Personal information
- Full name: Brian Harold Woodall
- Date of birth: 6 June 1948
- Place of birth: Chester, England
- Date of death: 4 May 2007 (aged 58)
- Place of death: Chester, England
- Position: Winger

Youth career
- 1963–1965: Sheffield Wednesday

Senior career*
- Years: Team / Apps / (Gls)
- 1965–1970: Sheffield Wednesday / 22 / (4)
- 1970: → Oldham Athletic (loan) / 4 / (1)
- 1970–1971: Chester / 13 / (2)
- 1971: → Crewe Alexandra (loan) / 11 / (3)
- 1971–?: Oswestry Town
- 1975–1978: Colwyn Bay

= Brian Woodall (footballer, born 1948) =

English footballer

Brian Woodall (born 6 June 1948, Chester; died 4 May 2007, Chester) was a professional footballer who played in The Football League for four clubs.

==Playing career==
Woodall began his career by playing for top-flight side Sheffield Wednesday, who he made his league debut for during the 1967–68 season. One of the highlights of his spell at Hillsborough was scoring twice in a 3–1 FA Cup replay win away at Leeds United.

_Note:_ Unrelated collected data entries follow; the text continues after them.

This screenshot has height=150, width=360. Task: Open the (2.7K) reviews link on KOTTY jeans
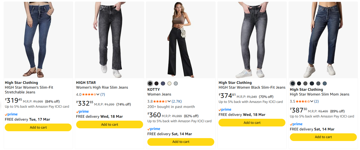[x=177, y=101]
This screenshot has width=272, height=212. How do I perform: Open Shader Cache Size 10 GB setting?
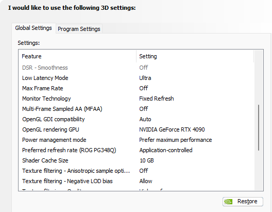147,160
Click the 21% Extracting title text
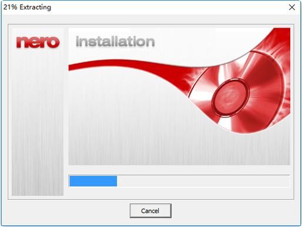Viewport: 302px width, 227px height. click(x=27, y=7)
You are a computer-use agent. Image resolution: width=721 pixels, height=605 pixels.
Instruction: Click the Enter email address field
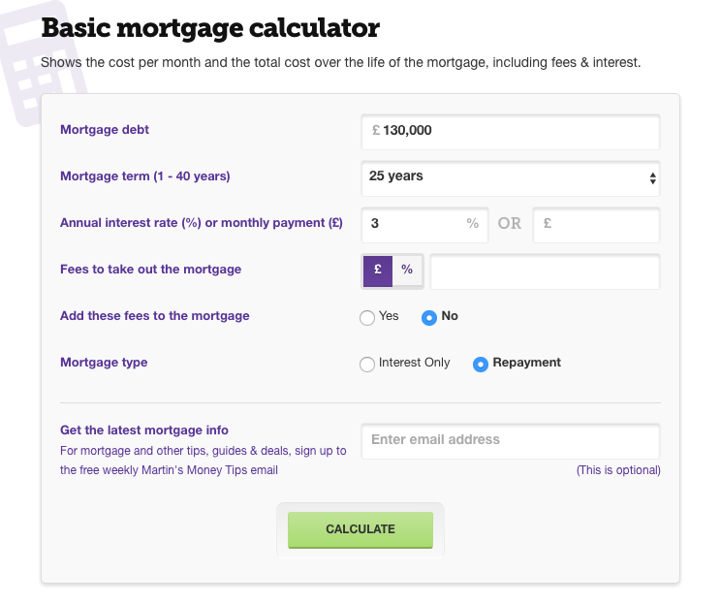(x=511, y=441)
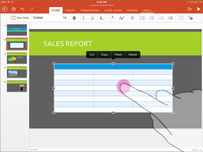Open font size 18 selector

point(64,18)
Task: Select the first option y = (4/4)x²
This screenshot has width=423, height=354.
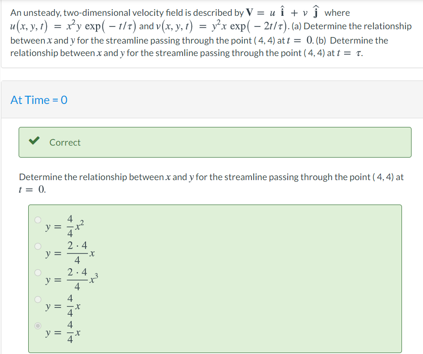Action: click(x=37, y=219)
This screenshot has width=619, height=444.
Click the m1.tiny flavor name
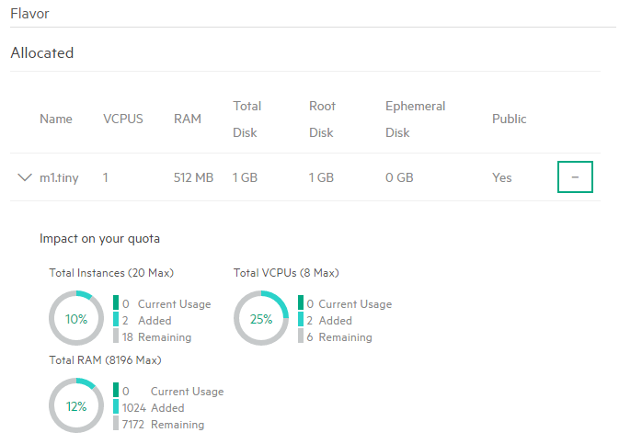click(59, 177)
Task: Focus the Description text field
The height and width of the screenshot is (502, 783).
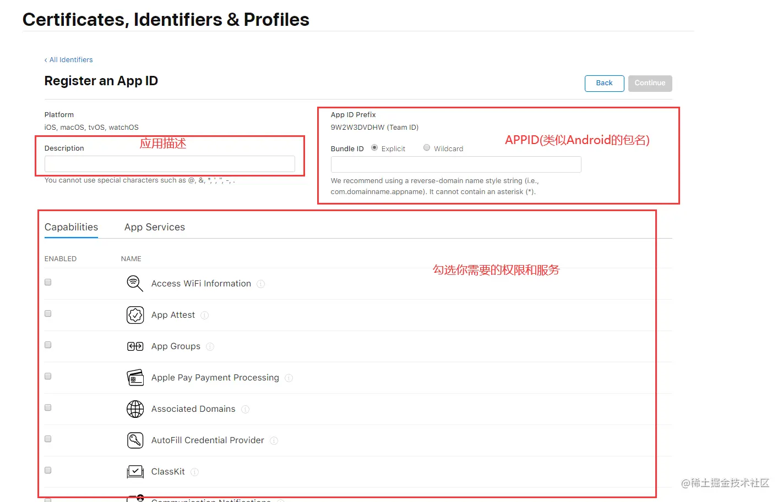Action: [x=170, y=164]
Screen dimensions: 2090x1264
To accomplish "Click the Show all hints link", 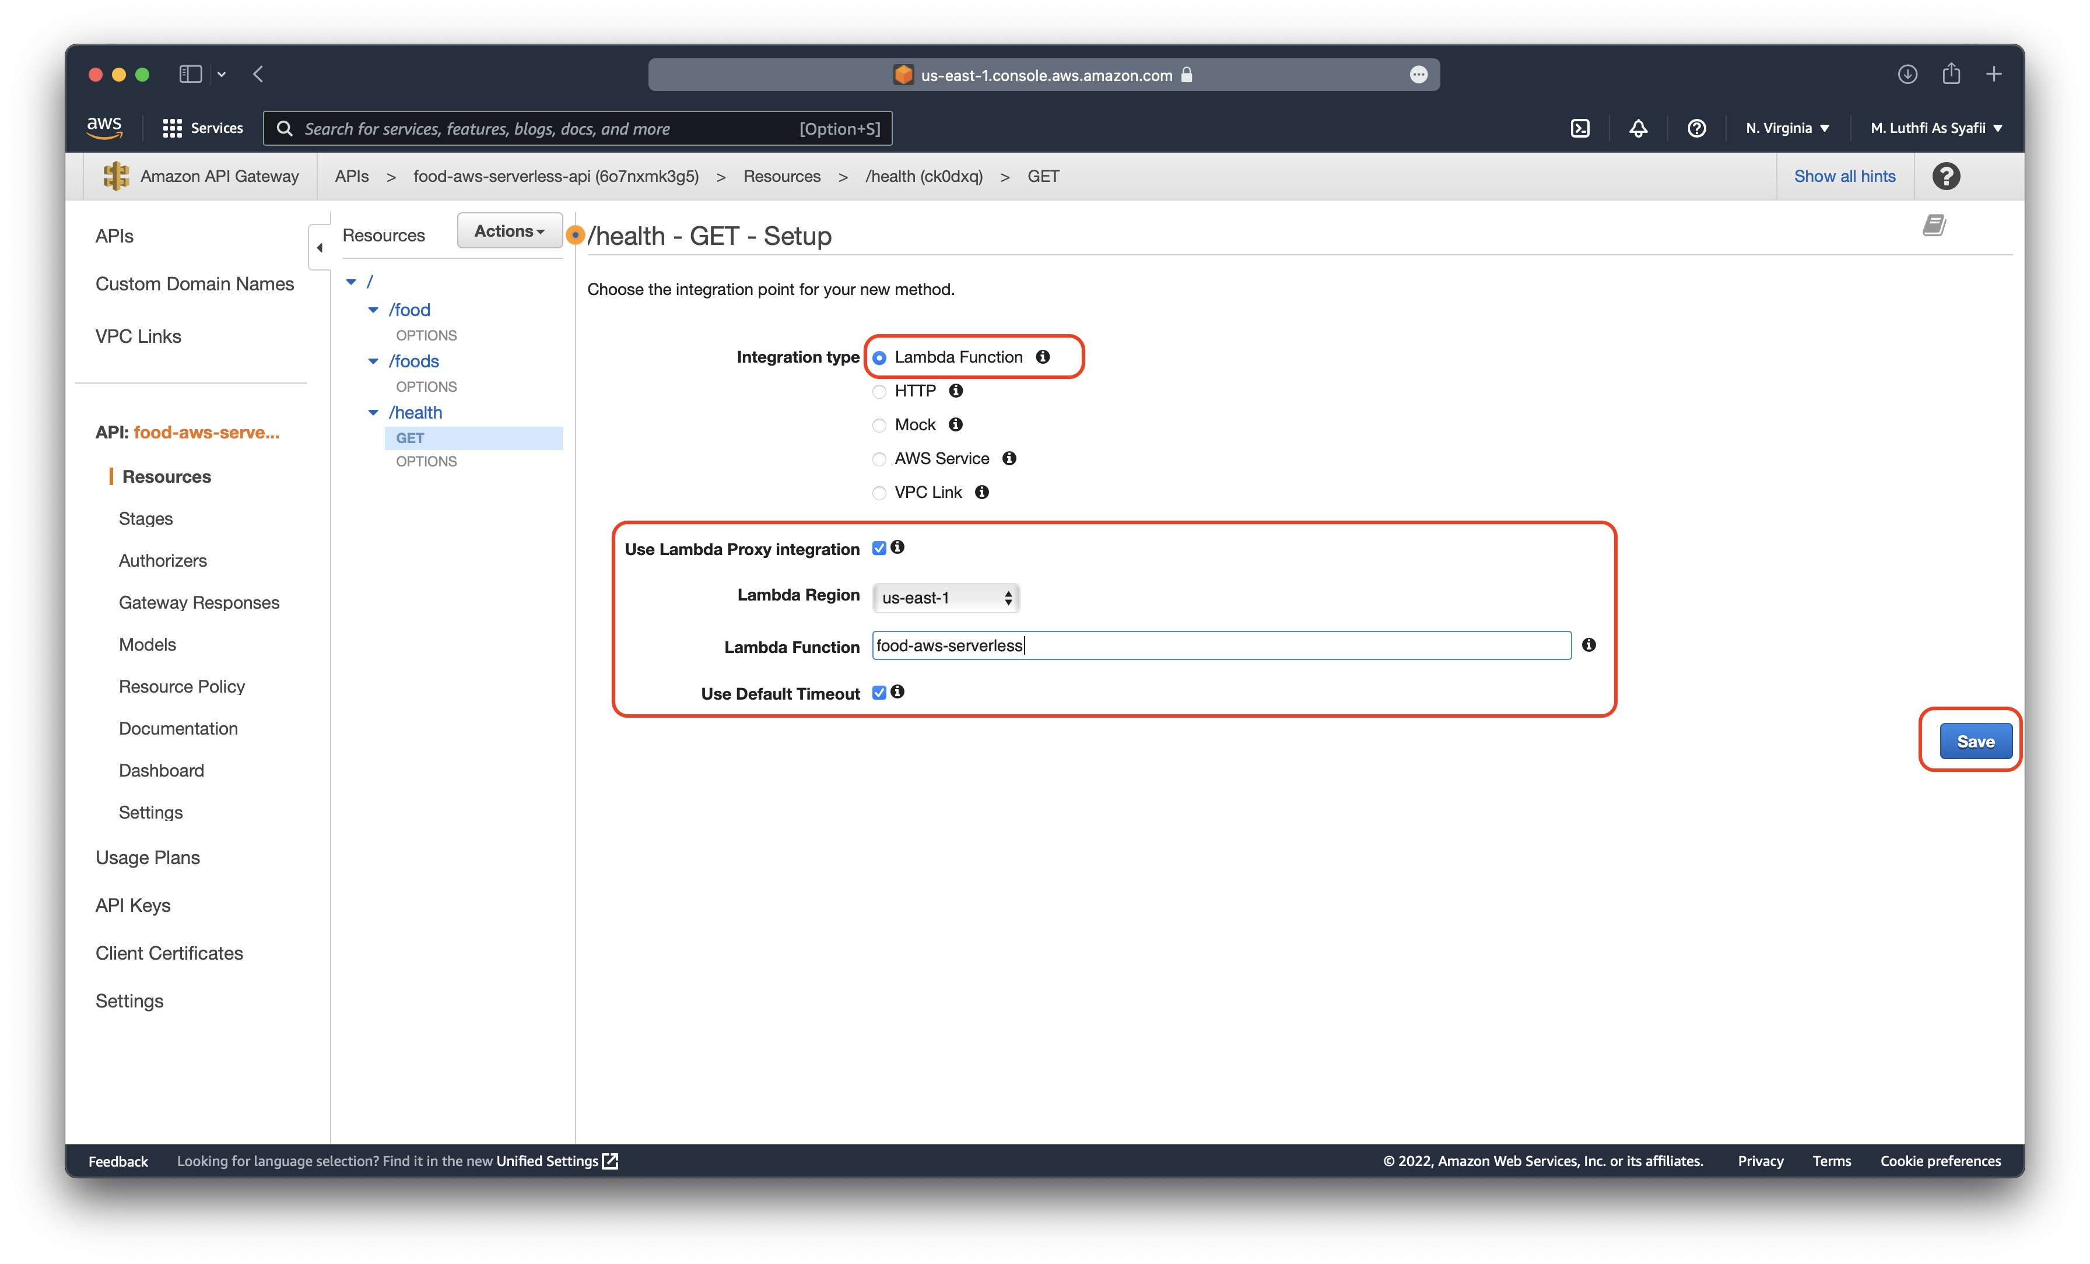I will pyautogui.click(x=1845, y=176).
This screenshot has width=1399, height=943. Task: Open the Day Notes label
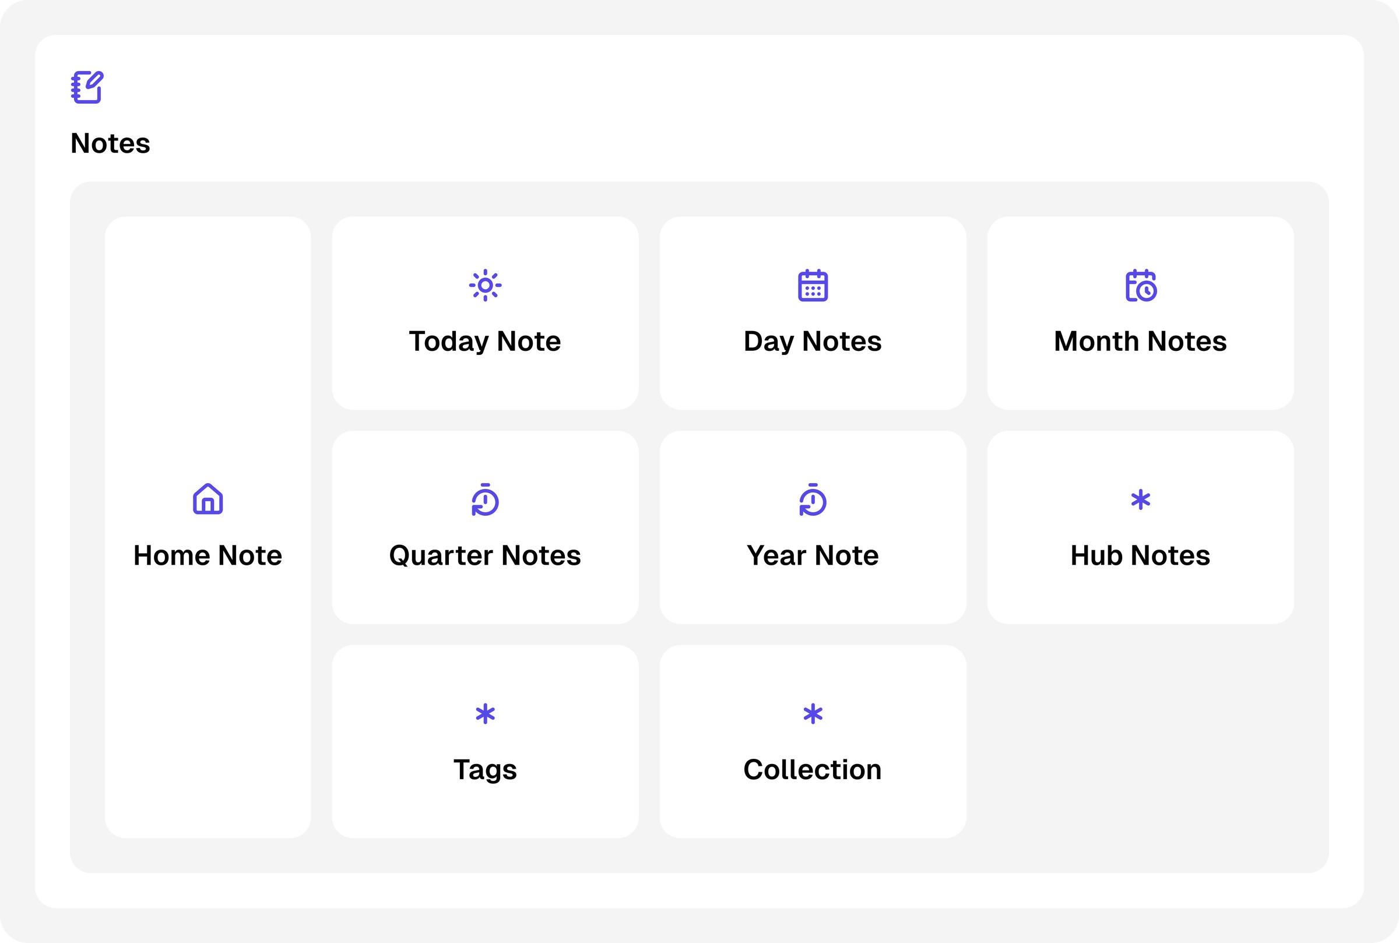point(813,342)
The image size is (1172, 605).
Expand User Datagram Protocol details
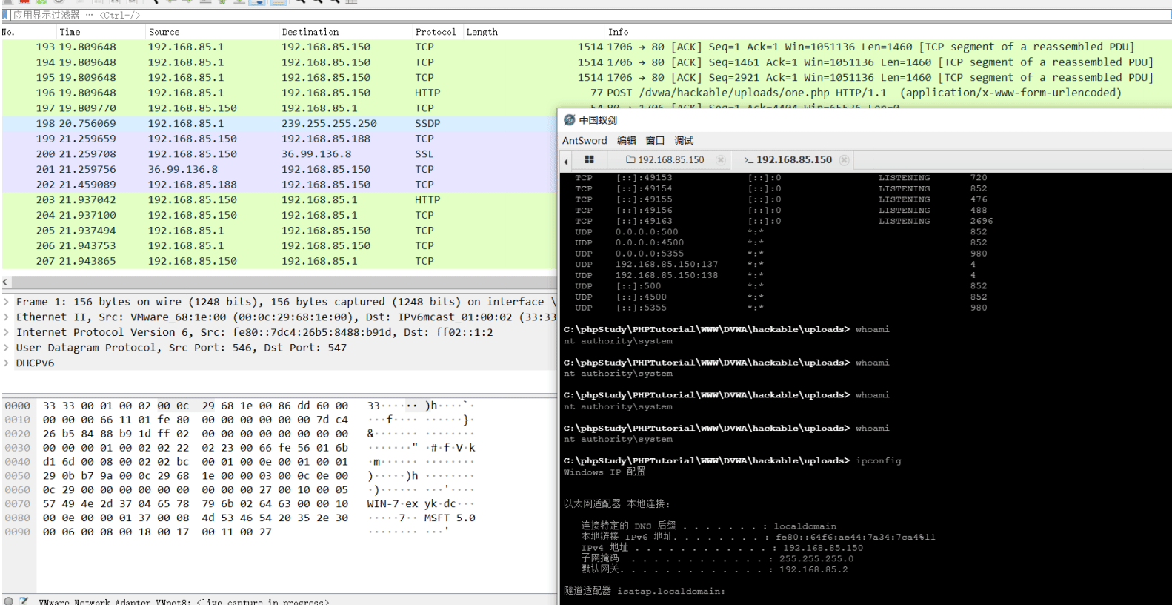[7, 348]
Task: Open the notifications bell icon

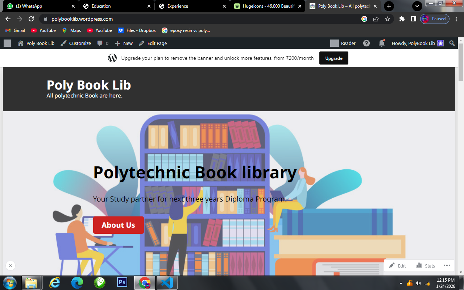Action: point(381,43)
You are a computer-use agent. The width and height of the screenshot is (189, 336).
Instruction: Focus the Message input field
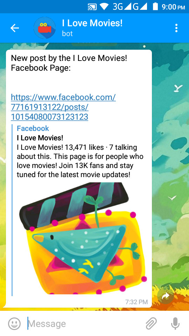point(86,323)
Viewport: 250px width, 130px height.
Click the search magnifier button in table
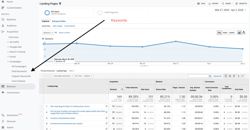click(210, 76)
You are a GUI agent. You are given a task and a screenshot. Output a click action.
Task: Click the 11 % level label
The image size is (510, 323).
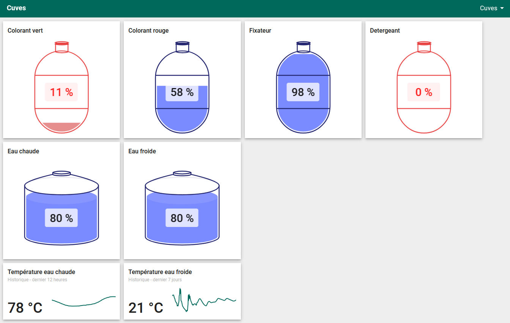61,92
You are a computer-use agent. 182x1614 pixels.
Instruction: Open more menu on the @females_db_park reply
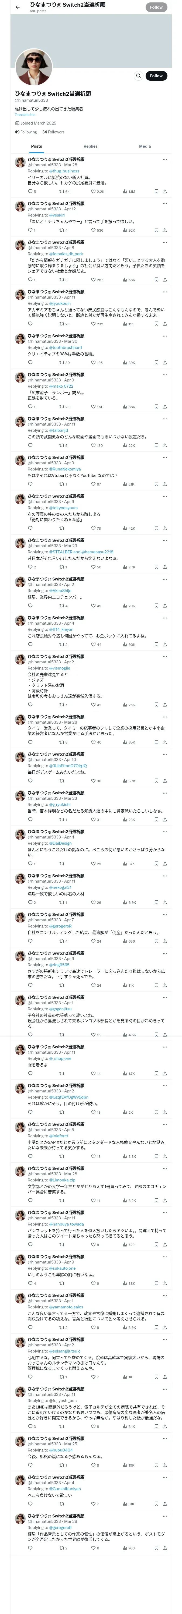[x=164, y=242]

Woodall made just one league appearance for Wednesday during the 1969–70 season and he spent time on loan with Oldham Athletic. At the end of the season he joined hometown club Chester. He made a bright start to his Chester career, scoring on the opening day of the 1970–71 season in a 2–1 win at Brentford. He lost his place in early October 1970 and made just five more first-team appearances after this. He ended the season on loan with Cheshire neighbours Crewe Alexandra. He scored 3 goals while at Crewe, all in the same game at home to Exeter City.

That marked the end of Woodall's professional career as he joined non-League side Oswestry Town in the summer of 1971.